Measuring disk io performance

pepijnve · July 13, 2006, 2:25pm

I’m experimenting with the impact of file layout on disk read performance and have achieved some good results, but I can’t pinpoint why one alternative is better than the other.
My data structure consists of a rectangular grid of tiles. Each tile has multiple resolution versions (1024^2, 512^2, 256^2, …). I’ve produced a test dataset of 64x64 tiles with a highest level resolution of 1024^2. This dataset has then been written to disk in two different formats A and B.
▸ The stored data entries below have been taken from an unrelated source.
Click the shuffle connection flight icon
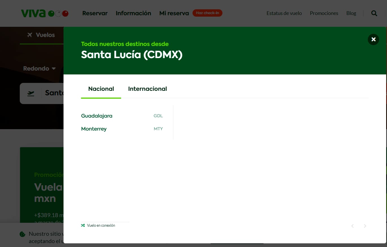 tap(83, 225)
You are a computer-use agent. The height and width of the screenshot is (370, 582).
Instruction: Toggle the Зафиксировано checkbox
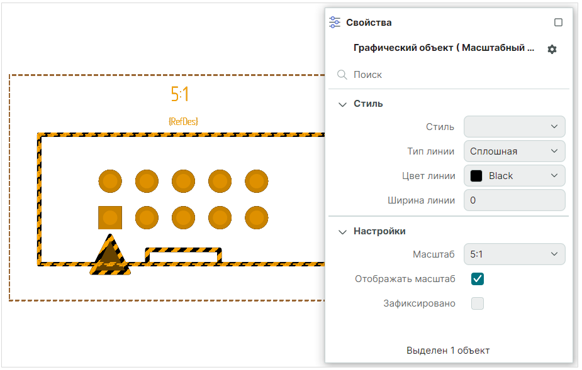478,303
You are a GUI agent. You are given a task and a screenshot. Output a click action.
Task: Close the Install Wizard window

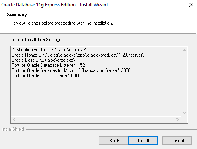point(191,5)
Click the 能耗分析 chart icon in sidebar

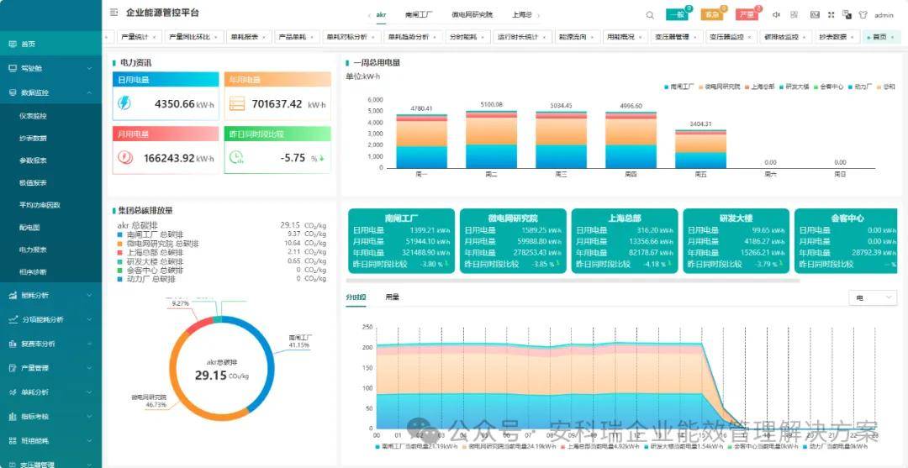pyautogui.click(x=12, y=295)
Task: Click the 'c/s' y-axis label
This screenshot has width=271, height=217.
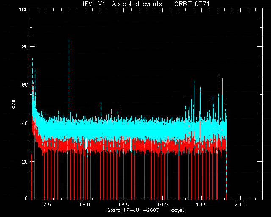Action: 14,104
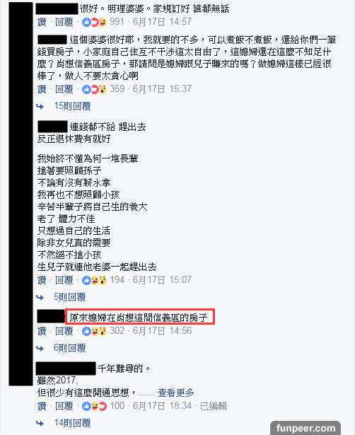Expand the 15則回覆 replies thread
This screenshot has width=355, height=435.
[72, 106]
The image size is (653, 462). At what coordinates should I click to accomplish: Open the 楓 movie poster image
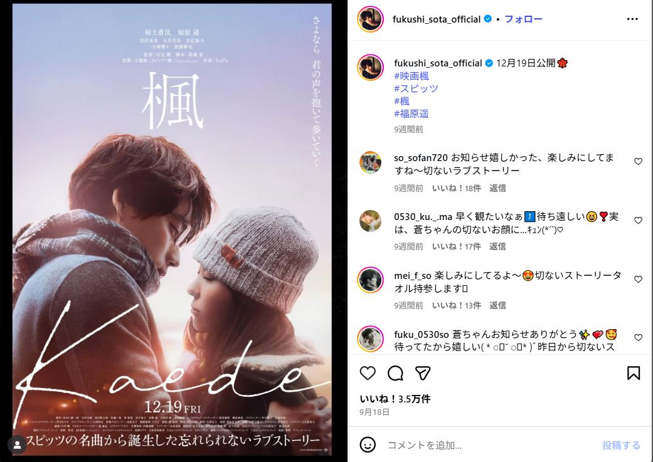point(172,230)
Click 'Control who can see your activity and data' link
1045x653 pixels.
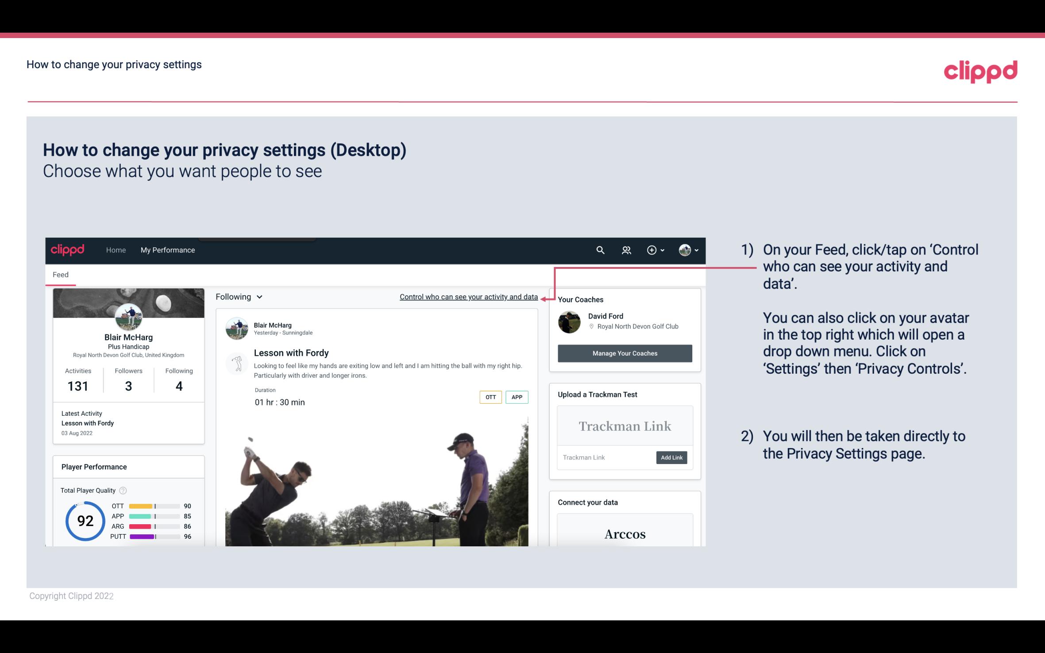tap(468, 297)
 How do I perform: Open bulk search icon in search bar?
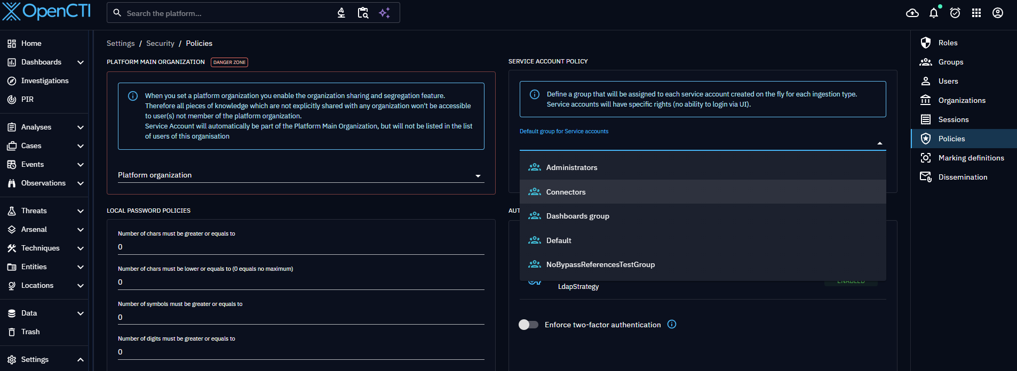coord(363,13)
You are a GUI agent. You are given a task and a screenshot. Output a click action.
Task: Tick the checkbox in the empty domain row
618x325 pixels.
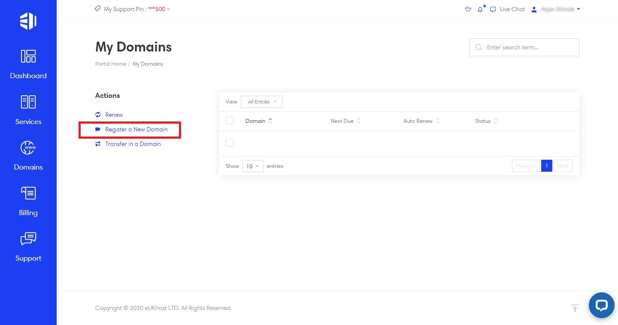(229, 142)
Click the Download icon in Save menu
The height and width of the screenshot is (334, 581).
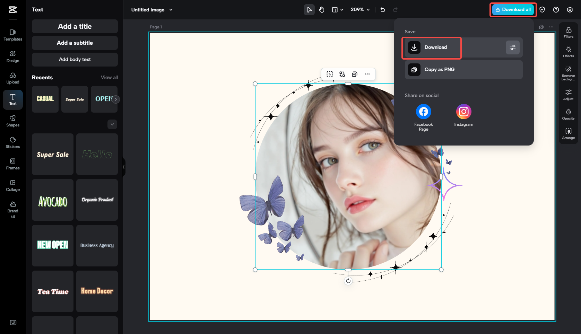pyautogui.click(x=414, y=47)
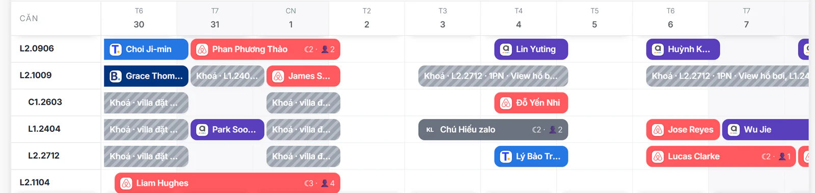Select the T6 30 date column header
This screenshot has width=815, height=193.
139,18
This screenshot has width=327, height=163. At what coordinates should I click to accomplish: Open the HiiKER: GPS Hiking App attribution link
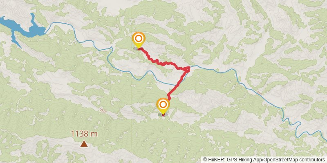234,160
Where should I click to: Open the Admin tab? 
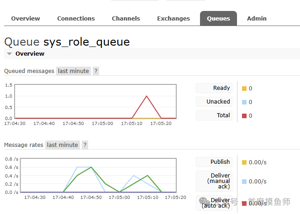[257, 19]
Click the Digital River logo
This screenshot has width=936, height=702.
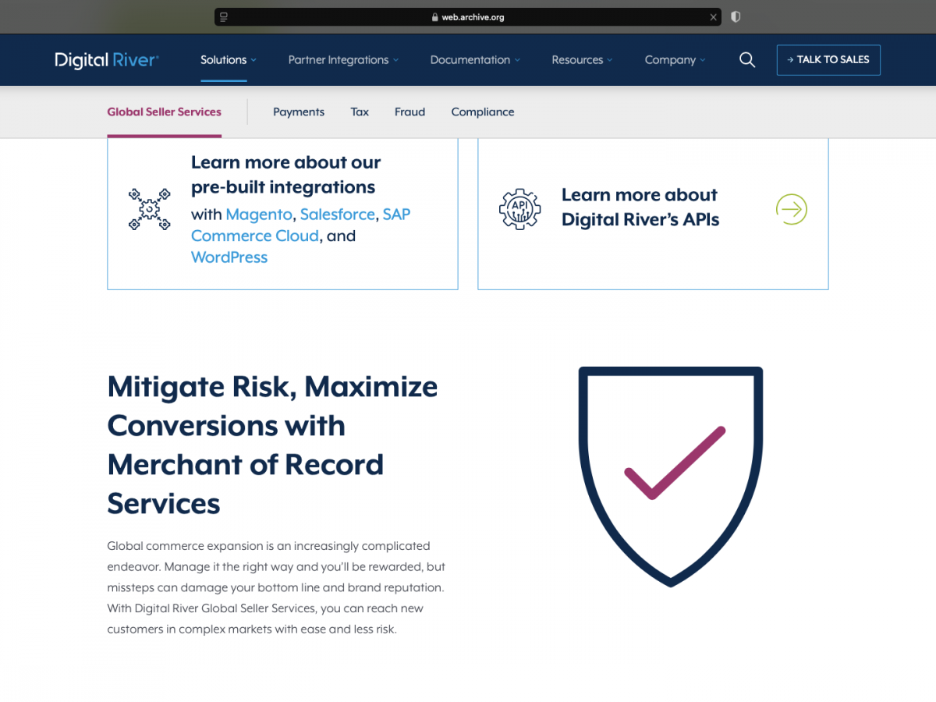pos(107,60)
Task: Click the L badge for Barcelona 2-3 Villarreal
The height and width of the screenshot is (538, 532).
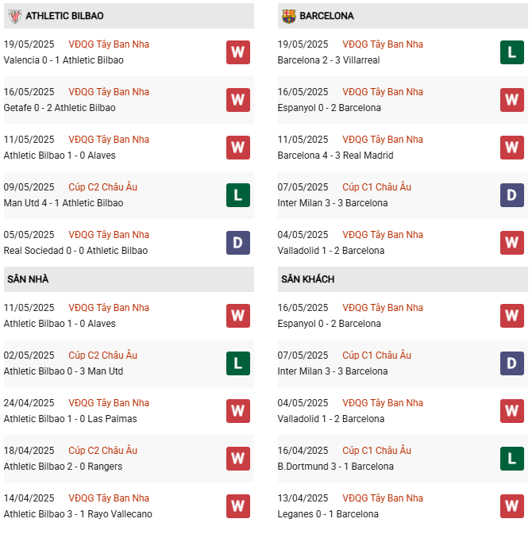Action: point(512,52)
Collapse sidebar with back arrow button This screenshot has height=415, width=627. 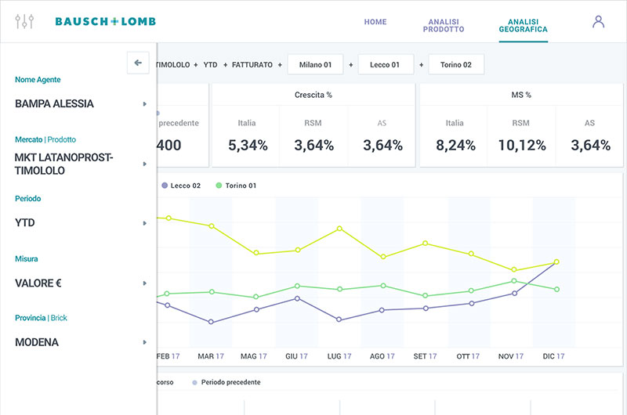pos(138,63)
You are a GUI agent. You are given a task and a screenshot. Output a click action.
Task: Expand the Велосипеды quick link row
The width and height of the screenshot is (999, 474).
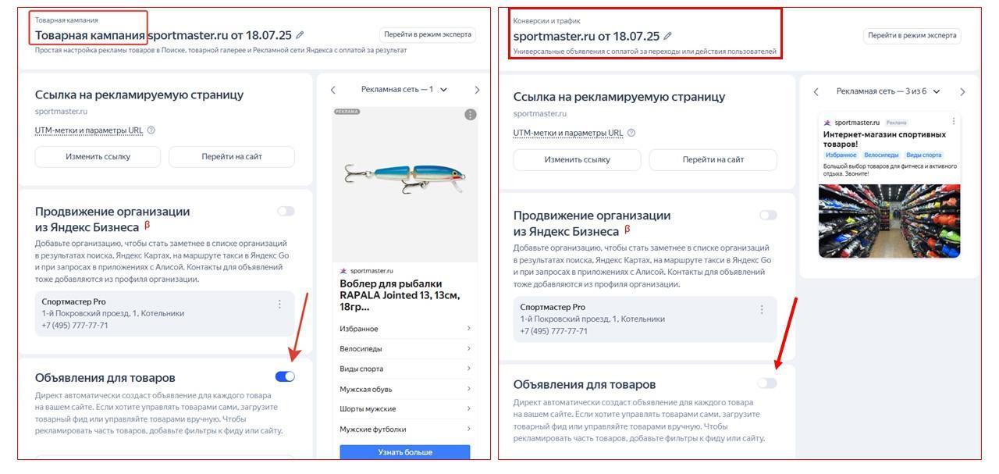405,349
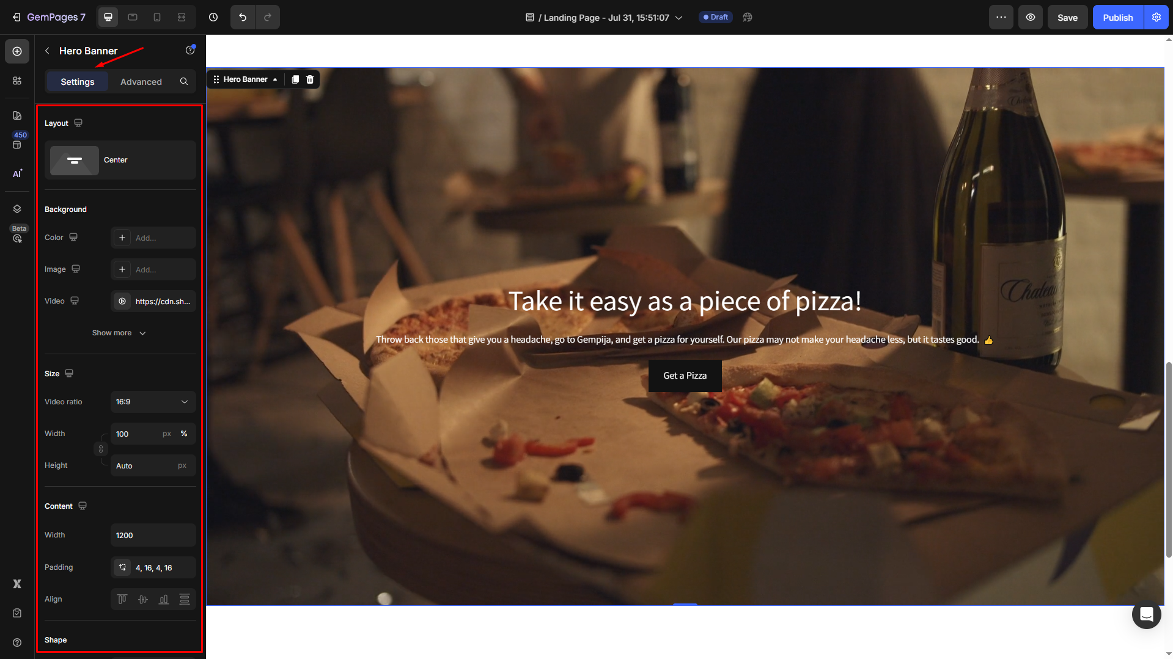Open version history clock icon

213,17
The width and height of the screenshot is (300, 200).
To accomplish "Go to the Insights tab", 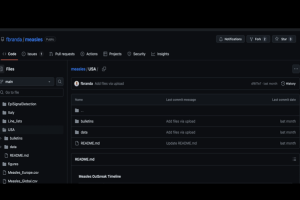I will (160, 54).
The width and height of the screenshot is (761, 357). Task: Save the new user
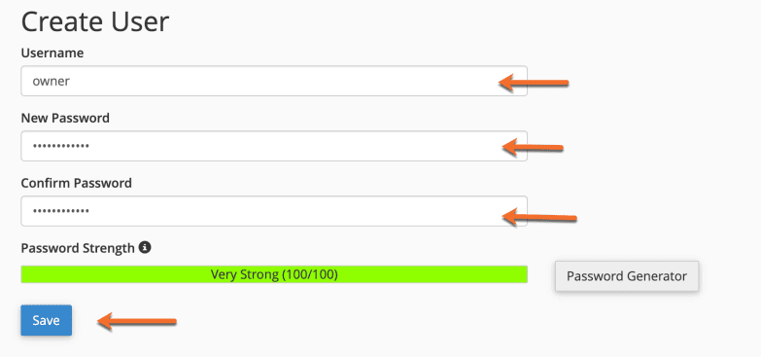(46, 321)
File format A creates one file per resolution level. In each file all tiles are written linearized by row.
File 1: Tile1@1024^2, Tile2@1024^2, Tile3@1024^2, …
File 2: Tile1@512^2, Tile2@512^2, Tile3@512^2, …
…

File format B creates multiple files with some aribtrary size limit for each file. Each file contains some of the tiles including all of their levels.
File 1: Tile1@1024^2, Tile1@512^2, …, Tile1@1^2, Tile2@1024^2, Tile2@512^2, …, Tile2@1^2, …
File 2: Tile10@1024^2, Tile10@512^2, …, Tile10@1^2, Tile11@1024^2, Tile11@512^2, …, Tile11@1^2, …
…

In practice this gives me for format A a 16Gb file for the first level, a 4Gb file for the next, … Format B has 64 files of 340Mb each. To see which format performs best I wrote the following bit of benchmark code:

public void readTiles(FileFormat format, byte[][] buffer, int levelCount) throws IOException {
      for (int y = 0; y < GRID_HEIGHT; y++) {
        for (int x = 0; x < GRID_WIDTH; x++) {
          for (int level = 0; level < levelCount; level++) {
            int fileIndex = format.getFileForTile(x, y, level);
            long offset = format.getOffsetForTile(x, y, level);
            RandomAccessFile file = getFile(fileIndex);

            file.seek(offset);

            int bytesRead = 0;
            int bytesToRead = buffer[level].length;
            while (bytesToRead > 0) {
              int r = file.read(buffer[level], bytesRead, bytesToRead);
              if (r == -1) {
                throw new EOFException();
              } else {
                bytesToRead -= r;
                bytesRead += r;
              }
            }
          }
        }
      }
    }

After running this test with the two formats I get the following results:
Format A: ~554ms per tile
Format B: ~106ms per tile

Of course the above results are good news, but I can’t seem to figure out why one is so much faster than the other. My intuition tells me this is related to data locality and seek times, but I would like to get some slightly more scientific proof than just my intuition. Profiling with a java profiler shows the read call is the bottleneck in both cases, so that’s not of much use. Does anyone know how I can determine what’s actually going on behind the read call so I can figure out exactly why one is slower than the other?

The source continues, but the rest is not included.